幕末に日本にやってきたオランダ系米国人宣教師フルベッキは日本の近代化に大きな役割を果たした人物として知られているし、 佐賀藩とのかかわりの深さもよく知られている。また、フルベッキが写る写真は何枚もあり、その容貌もよく知られている。写真の他に、 上半身の肖像画も時々見かける。
私は過日、フルベッキを研究する村瀬寿代さんと一緒に、この肖像画の原物を見るために長崎県立歴史博物館を訪ねた。 驚いたことに、これは掛け軸に仕立てられた日本画の一部であった。しかもおかしな絵である。フルベッキが履いている下駄は、 女性用の「ぽっくり」のようであるし、着物には縁取りが施してあるようだった。
また表装も面白く、刺繍や絞り、更紗などの布をまるでパッチワークでもするようにはぎ合わせてあり、銀箔が施してある。
銀箔は酸化して黒ずんでいるが、作られた当初は光り輝いていたと想像できる。

この絵の作者が日本人ならば、このような絵を描くはずは無く、独創的な表装も無かったであろう。 この絵はいったい誰が何のために描いた画であろうか。残念ながら長崎県立歴史博物館では持ち込まれた経緯などはわからないということであった。

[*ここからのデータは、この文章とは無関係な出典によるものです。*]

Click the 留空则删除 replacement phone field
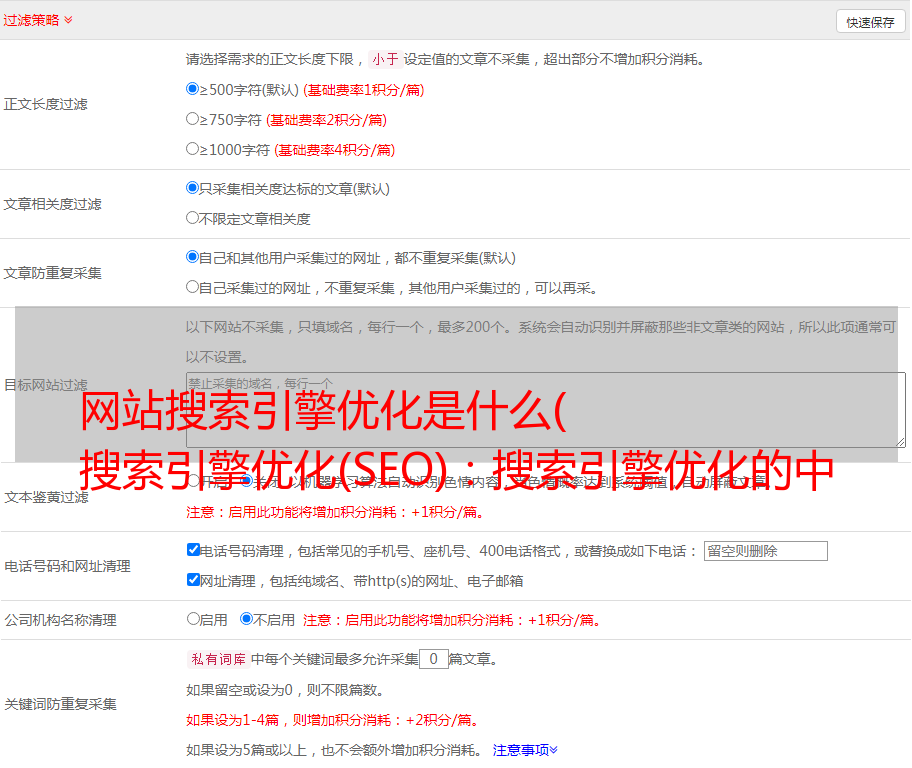 pos(765,551)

西洋の人々にとって、東洋の民俗や文化は興味深く、特に開国間もない頃の日本への興味は尽きなかったであろう。 パリやウィーン、フィラデルフィアでの万国博覧会などでも日本館は人気があったようであるし、西洋人が日本の絵を描いて、 西洋人に紹介していたこともあったかもしれない。その場合、日本人の目から見れば、少しおかしな着物姿であったりしていても仕方がない。 着物の裾がスカートのような絵や、中国と混同されているよう絵を時々見かけるが、そのためであると思う。

ところで、今年元旦より、佐賀県立博物館では「近代との遭遇−世界を見る・日本を創る−」と題する展覧会があった。 幕末から明治にかけて海外へ渡った佐賀人が見た世界を紹介し、明治期にヨーロッパで絵画を学んだ百武兼行、久米桂一郎、 岡田三郎助ら洋画家の名品が紹介された。
これらの絵画の中に、藤雅三の作品が1点あった。久米桂一郎、岡田三郎助はパリでラファエル・コランを師と定め、 油絵を学んだが彼らをラファエル・コランに紹介したのが藤雅三である。久米や岡田がパリ留学後帰国し、日本の西洋画界の頂点へと上っていくのに対し、 藤はフランス人と結婚しアメリカへと渡り、その生涯はよくわからないとのことであった。
藤雅三は1853年大分県に生まれ、帆足杏雨に師事した日本画家であったが、後に工部美術学校で本格的に洋画を学び、 工部省留学生として1885年、絵を学ぶためパリへ渡っていた。もし、帰国していたならばその将来は保証されているようなものであったが、 帰国せず、アメリカで亡くなっているので、不遇な人生を送ったのではないかと想像されていた。
私は藤雅三についてとても気になり、米国で明治の頃に日本から渡った焼物をはじめとする美術工芸品について研究されている、 近藤裕美さんに藤雅三についての情報がアメリカにあったら知らせて欲しいと連絡をしてみた。すると、すぐに情報が寄せられた。